EXERCISE PROMPT: Omit the images, then output each of the records below exactly.

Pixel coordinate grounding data
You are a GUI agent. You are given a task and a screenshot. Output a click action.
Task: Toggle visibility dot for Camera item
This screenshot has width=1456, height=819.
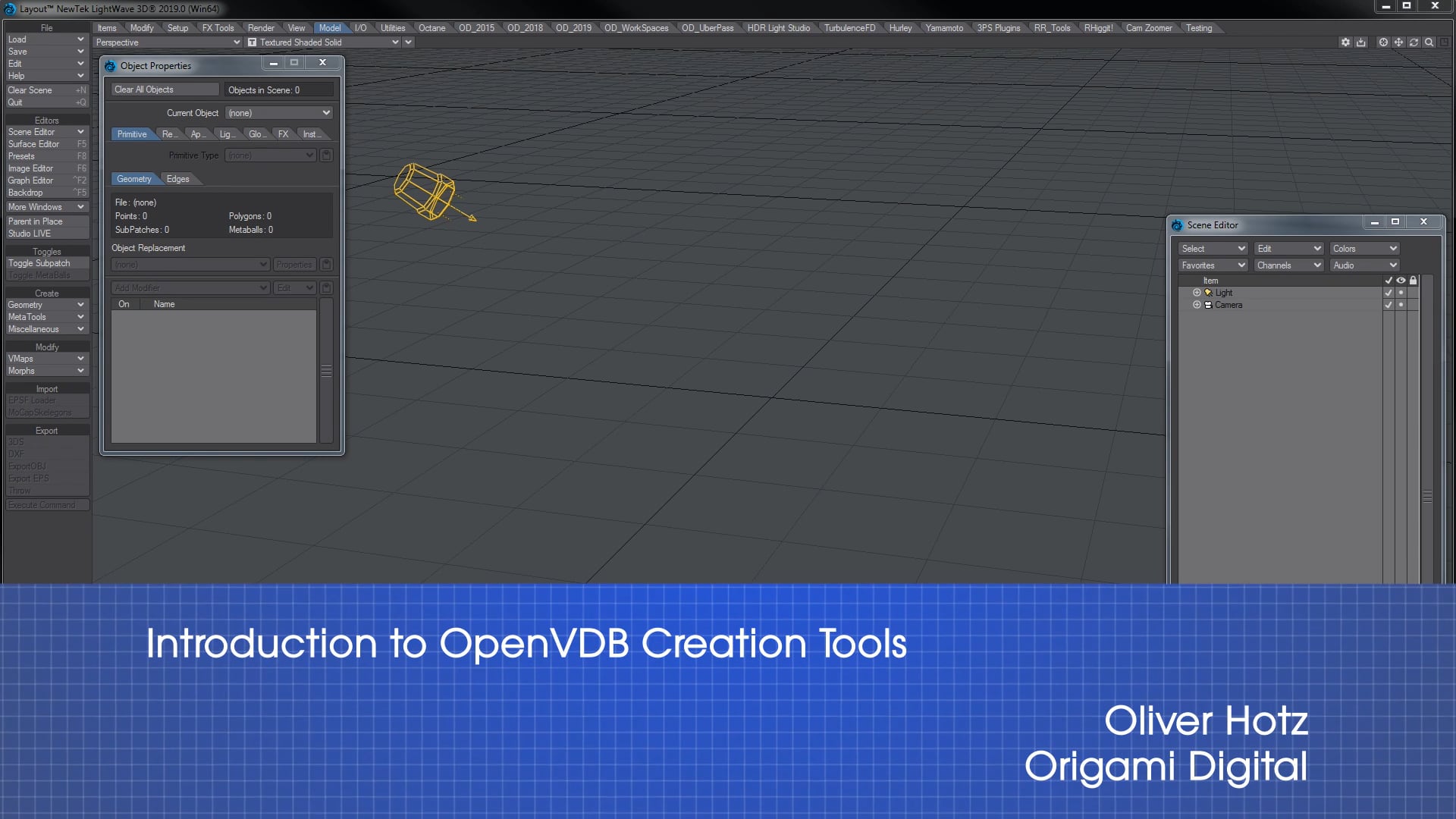click(1401, 305)
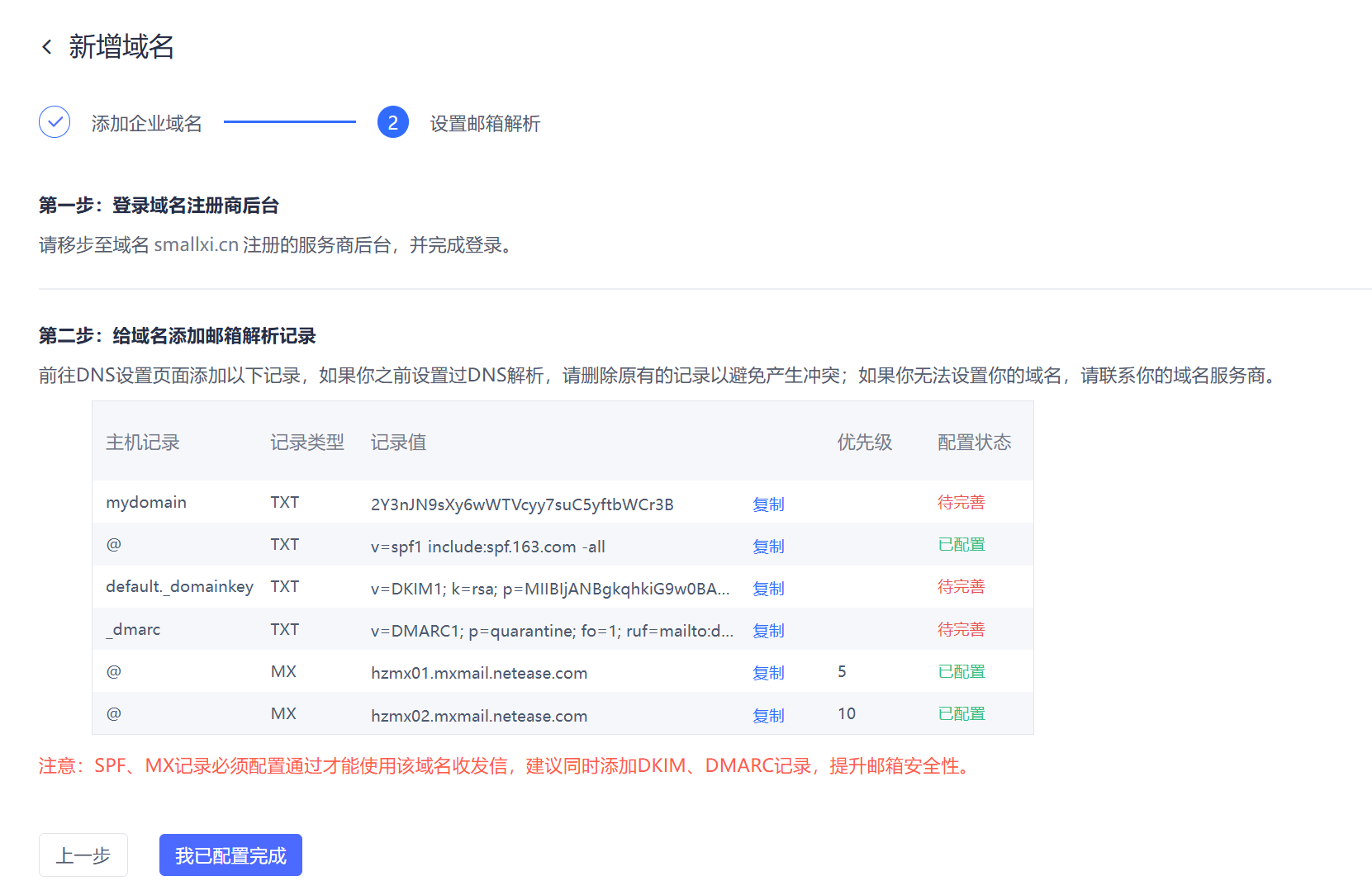Copy the hzmx01 MX record value
Viewport: 1372px width, 895px height.
coord(768,673)
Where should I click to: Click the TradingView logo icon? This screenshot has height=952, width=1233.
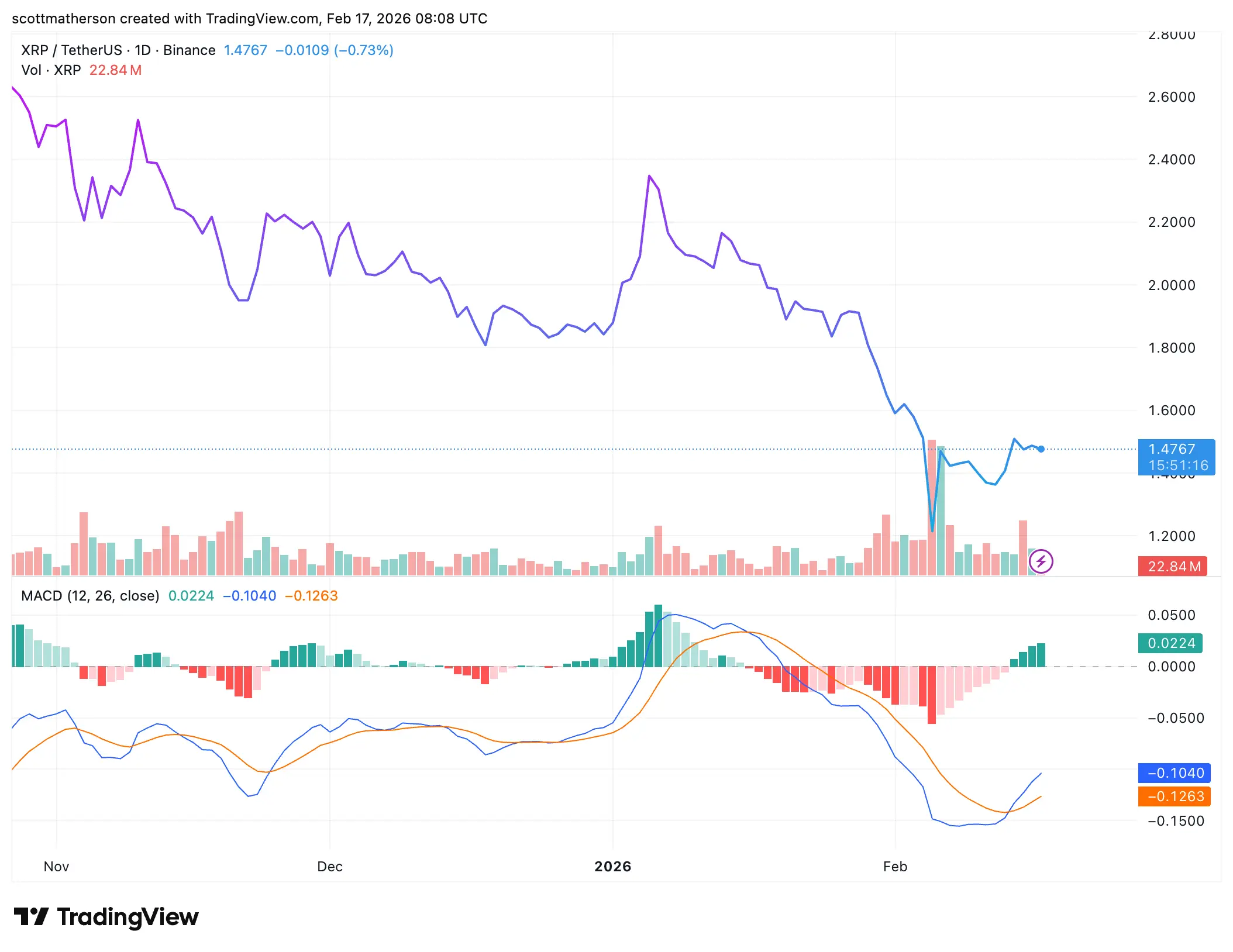31,916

COMPLETED EXERCISE:
You are a GUI agent. You are given a task and a screenshot. Output a click action.
Task: Toggle visibility dot for Camera item
This screenshot has width=1456, height=819.
click(1401, 305)
Copy the hzmx01 MX record value
Viewport: 1372px width, 895px height.
coord(768,673)
Where should I click to: Click the TradingView logo icon? This screenshot has height=952, width=1233.
31,916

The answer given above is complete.